In FIG. 14, on the right end of the base 502, a wipe-off unit 590 is placed on the guide rails 504 in such a manner that it can be moved in the X directions. In the wipe-off unit 590, a wipe-off head 592 shaped to allow engagement with the area at and near the discharge opening 534 of the die 520 is installed on a slider 596 through a bracket 594. The slider 596 can be moved by a drive unit 598 in the longitudinal direction of the die 520, namely, in the horizontal direction perpendicular to the X directions.

The drive unit 598 and a tray 600 are fixed on a carriage 602. The carriage 602 is placed on the guide rails 504 and can be reciprocated in the X directions by a linear motor not shown in the drawing, being guided by the guide rails 504. So, the wipe-off unit 590 as a whole can be reciprocated in the X directions. For wiping off, the unit 590 as a whole is moved in the X directions, and the die 520 is lowered and engaged with the wipe-off head 592. If the drive unit 598 is driven for allowing the wipe-off head 592 to slide in the longitudinal direction of the die 520, the coating liquid 566 and other contaminant remaining near the discharge opening of the die 520 can be removed for cleaning.

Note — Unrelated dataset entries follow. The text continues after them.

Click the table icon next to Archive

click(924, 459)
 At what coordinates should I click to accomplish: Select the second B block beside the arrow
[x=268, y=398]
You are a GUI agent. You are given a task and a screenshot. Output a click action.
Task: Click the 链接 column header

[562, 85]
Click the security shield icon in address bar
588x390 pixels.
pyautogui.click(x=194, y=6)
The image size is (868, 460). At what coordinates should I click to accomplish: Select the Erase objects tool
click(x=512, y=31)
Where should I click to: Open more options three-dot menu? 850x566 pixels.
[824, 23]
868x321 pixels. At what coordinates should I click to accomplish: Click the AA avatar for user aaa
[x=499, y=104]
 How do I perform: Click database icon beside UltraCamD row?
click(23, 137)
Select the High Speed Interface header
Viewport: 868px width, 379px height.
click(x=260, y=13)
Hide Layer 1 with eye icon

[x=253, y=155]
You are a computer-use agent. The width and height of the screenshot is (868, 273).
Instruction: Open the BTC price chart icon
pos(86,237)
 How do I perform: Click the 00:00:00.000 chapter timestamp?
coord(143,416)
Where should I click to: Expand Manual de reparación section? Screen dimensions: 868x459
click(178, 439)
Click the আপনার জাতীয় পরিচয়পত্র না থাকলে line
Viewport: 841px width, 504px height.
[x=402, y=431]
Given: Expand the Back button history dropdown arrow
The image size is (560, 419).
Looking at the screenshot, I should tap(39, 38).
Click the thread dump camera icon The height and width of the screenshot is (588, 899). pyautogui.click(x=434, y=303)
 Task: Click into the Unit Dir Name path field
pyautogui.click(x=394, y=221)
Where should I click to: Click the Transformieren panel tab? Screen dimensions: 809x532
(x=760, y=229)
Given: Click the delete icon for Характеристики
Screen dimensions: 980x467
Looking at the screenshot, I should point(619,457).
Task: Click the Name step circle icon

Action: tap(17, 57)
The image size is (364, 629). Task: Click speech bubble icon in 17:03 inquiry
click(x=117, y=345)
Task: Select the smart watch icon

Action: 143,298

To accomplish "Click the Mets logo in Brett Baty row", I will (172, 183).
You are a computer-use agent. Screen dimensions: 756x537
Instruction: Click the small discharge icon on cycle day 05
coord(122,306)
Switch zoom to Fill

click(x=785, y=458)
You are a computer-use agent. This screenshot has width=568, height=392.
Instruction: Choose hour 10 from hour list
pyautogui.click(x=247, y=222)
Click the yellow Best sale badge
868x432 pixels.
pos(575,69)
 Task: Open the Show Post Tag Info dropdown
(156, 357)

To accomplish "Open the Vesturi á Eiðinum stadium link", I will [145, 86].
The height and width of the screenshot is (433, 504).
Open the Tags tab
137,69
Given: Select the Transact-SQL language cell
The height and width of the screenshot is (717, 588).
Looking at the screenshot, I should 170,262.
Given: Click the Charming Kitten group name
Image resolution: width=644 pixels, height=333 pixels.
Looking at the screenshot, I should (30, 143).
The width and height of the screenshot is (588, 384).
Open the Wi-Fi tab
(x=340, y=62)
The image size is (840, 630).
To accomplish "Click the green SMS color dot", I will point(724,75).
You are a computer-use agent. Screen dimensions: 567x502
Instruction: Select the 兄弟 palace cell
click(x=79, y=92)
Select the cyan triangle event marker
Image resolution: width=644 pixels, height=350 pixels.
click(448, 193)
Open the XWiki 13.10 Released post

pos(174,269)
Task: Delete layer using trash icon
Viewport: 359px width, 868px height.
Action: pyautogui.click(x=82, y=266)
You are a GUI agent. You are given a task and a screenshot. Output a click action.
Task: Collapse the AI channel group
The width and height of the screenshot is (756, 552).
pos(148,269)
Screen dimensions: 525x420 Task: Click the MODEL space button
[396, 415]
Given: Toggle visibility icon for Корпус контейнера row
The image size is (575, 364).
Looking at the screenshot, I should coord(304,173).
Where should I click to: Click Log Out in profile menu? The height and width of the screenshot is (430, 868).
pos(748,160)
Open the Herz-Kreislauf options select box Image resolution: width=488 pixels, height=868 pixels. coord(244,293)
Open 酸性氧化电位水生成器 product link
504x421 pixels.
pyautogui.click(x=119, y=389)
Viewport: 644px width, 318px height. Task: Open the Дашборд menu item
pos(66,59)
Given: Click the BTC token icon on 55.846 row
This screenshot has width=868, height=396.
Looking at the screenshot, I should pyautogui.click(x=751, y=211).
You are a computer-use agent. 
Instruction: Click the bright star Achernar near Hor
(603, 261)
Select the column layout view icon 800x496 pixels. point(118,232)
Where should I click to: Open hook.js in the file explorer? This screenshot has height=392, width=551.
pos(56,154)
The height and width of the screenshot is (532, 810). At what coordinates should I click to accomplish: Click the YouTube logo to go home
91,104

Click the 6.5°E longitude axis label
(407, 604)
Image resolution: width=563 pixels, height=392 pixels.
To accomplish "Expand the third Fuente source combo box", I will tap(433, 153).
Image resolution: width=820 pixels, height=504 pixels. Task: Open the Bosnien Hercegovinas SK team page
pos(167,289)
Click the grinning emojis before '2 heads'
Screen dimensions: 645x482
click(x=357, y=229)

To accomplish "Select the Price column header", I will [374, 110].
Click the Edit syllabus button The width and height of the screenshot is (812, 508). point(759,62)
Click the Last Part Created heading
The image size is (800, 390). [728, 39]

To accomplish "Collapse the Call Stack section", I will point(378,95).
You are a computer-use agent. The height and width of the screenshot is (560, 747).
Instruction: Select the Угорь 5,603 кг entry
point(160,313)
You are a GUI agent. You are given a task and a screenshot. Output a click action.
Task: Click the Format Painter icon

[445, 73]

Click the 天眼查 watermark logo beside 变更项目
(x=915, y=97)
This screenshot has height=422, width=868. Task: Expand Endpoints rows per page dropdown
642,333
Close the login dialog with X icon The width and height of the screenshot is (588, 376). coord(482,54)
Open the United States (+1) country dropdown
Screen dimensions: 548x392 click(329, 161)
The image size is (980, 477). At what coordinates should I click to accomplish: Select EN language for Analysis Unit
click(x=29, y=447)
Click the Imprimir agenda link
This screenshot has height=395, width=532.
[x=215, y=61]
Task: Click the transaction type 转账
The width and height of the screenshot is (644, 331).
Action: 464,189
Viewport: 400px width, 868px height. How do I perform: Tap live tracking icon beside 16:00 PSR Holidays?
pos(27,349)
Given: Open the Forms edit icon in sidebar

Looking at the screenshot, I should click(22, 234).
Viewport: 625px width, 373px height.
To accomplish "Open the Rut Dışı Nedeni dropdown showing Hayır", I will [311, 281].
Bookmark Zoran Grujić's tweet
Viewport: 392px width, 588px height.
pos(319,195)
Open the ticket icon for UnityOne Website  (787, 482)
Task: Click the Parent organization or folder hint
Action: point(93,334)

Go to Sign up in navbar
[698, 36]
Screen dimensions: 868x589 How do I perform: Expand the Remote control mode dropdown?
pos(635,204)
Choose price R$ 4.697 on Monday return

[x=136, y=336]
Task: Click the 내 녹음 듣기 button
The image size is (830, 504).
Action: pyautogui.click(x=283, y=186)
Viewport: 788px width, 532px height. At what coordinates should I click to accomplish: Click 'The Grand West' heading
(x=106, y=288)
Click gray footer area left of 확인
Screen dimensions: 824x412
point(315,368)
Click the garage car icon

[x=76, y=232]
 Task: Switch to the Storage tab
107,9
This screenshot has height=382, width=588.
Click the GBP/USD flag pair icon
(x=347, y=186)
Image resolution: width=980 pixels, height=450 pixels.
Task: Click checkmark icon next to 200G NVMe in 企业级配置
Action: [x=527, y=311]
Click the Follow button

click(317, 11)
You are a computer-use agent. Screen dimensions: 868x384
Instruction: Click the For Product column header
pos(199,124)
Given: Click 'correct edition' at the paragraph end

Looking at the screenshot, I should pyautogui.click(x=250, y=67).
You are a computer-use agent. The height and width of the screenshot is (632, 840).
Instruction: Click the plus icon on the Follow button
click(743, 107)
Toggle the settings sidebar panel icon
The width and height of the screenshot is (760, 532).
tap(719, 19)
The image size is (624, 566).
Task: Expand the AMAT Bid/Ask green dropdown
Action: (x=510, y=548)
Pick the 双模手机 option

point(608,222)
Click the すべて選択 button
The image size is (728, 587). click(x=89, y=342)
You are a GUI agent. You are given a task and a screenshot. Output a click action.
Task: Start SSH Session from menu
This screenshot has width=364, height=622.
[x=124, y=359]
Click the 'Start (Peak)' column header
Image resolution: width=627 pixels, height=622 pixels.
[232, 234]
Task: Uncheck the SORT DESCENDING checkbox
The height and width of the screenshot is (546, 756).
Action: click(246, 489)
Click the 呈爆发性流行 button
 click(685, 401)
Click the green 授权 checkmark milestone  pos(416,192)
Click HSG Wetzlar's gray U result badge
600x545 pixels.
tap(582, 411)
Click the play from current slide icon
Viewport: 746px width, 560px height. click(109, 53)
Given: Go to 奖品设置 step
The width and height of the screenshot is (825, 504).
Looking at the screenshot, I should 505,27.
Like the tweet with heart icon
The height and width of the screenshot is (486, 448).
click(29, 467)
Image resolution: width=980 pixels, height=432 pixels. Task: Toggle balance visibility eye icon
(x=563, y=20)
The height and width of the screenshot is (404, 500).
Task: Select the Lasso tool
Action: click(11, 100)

The removed coating liquid 566 and other contaminant are collected by the tray 600. The tray 600 is connected with a discharge line not shown in the drawing, and the liquid such as the coating liquid 566 and other contaminant collected inside can be discharged and collected. The tray 600 can also be used to collect the coating liquid 566 discharged from the die 520 by air venting or the like. It is preferred that the wipe-off head 592 is formed of an elastic material such as rubber or synthetic resin so that it can be uniformly engaged with the die 520.

On the left side of the base 502, a thickness sensor 620 for measuring the thickness of the substrate B is installed in a support base 622. It is preferred that the thickness sensor 620 uses a laser. If the thickness sensor 620 is used to measure the thickness of the substrate B, the clearance as the gap between the discharge opening face 536 of the die 520 and the substrate B can be always kept constant irrespectively of the thickness of the substrate B.

The upstream side of the manifold 526 of the die 520 is always connected through an internal passage (not shown in the drawing) with a feed hose 560 communicating with a coating liquid feeder 540. In this constitution, the coating liquid can be fed to the manifold 526 from the coating liquid feeder 540. The coating liquid 566 entering the manifold 526 is uniformly widened to flow in the longitudinal direction of the die 520, and is discharged through the slit 528 from the discharge opening 534.

The coating liquid feeder 540 comprises a feed valve 542, a syringe pump 550, a suction valve 544, a suction hose 562 and a tank 564 on the upstream side of the feed hose 560. The tank 564 stores the coating liquid 566, and is connected with a compressed air source 568, so that a back pressure with a desired magnitude can be applied to the coating liquid 566.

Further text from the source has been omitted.